Sonneveld responds to Dutch salt cap on bread

By Oliver Nieburg

- Last updated on GMT

Related tags Bread Flour

Sonneveld responds to Dutch salt cap on bread
Increasing aromas and using oxidised enzymes can help bread manufacturers reduce salt as a Dutch cap on salt content looms, according to ingredients firm Sonneveld.

The Dutch government has introduced legislation to enter force on 1 January 2013 that will set the maximum salt content in bread from 1.8% to 1.5%.

The legislation applies only to bread-based products, such as loaves, buns and fruit bread and is not applicable to all baked goods.

Though similar initiatives are on-going in the UK and Belgium, the cap in the Netherlands will be lowest in Europe.

Replacing salt ‘impossible’

Netherlands-based ingredients firm Sonneveld outlined in its recently published Sustainability Strategy that it would respond by taking measures to reduce salt in dough.

Sonneveld R&D director Peeter Weegels spoke to BakeryAndSnacks.com about these steps and some potential challenges.

“Salt is a unique molecule that fits into the taste buds and replacing it is intrinsically impossible,” ​he said.

Consumer acceptability is therefore a huge challenge when looking at ways to reduce salt-content.

First step

He explained that Sonneveld had begun its salt reduction strategy in 2008 with the launch of salt reduction ingredient Proson Taste.

Salt levels were cut from 2% to 1.8%, he said, by using cross modal interaction, which increased the aroma of the product.

“Fooling the consumer by salt reduction while increasing the aroma to created a better tasting bread,"​ said Weegels.

Next step

Sonneveld now aims to reduce salt in bread a further 0.2% by the end of this year in response to the Dutch legislation.

Weegels claimed his company could already go to 1% on flour bread using a Dutch bread process, and ran industrial bread processes around the 1.5% level.

He said the next stage would be to combine aroma enhancement with the use of enzymes to aggregate gluten to be less sticky in much the same way as salt.
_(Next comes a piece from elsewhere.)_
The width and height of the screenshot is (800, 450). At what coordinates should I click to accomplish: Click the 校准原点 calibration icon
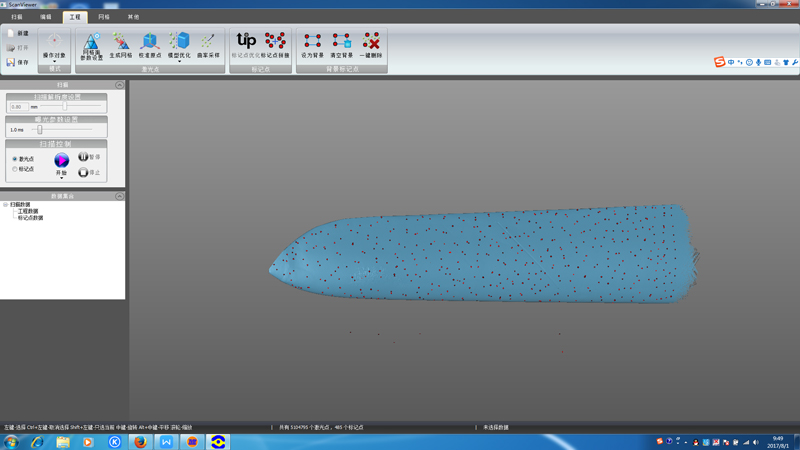150,42
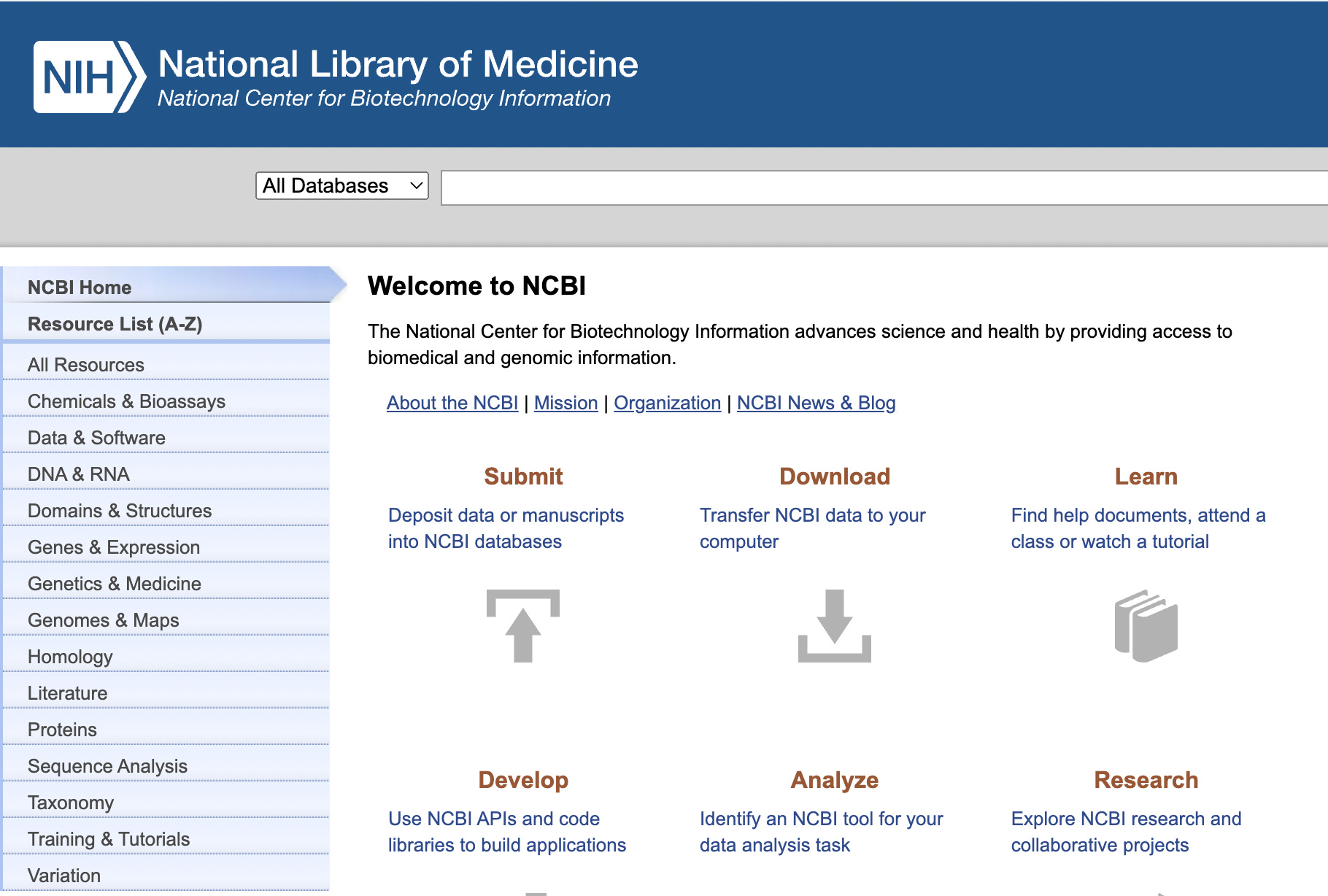Select the Homology category

tap(70, 656)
“Stickiness can be a serious problem. Reducing salt is not helping this,”​ he said.

Costs for manufacturers

According to Weegels: “Salt is the cheapest raw material in the bakery area.”
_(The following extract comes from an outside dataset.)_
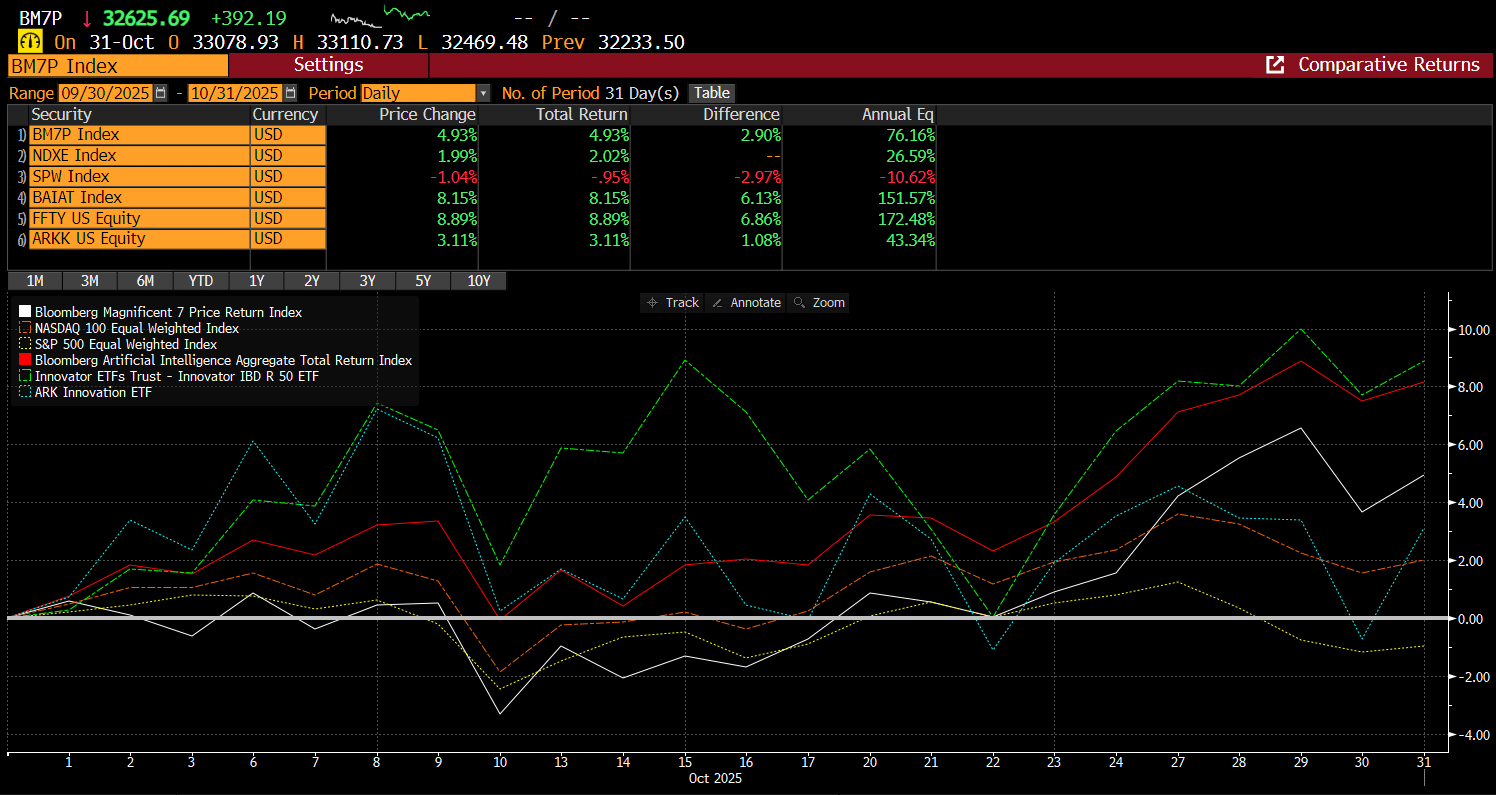Switch chart range to YTD

[201, 281]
Thus, simply replacing salt with flour would be more expensive, and would not produce an acceptable product. Therefore some additional cost is required, he said.

He put the additional cost at 0.02% per product if salt were replaced with flour.

“If you produce a lot of bread, this comes to quite some money. Taken together in a company, it comes to tens of thousands of euros,”​ he said.

In Sonnvelds view it shows Corporate Social Responsibility if a company coversthese costs themselves, as they did in their salt containing products.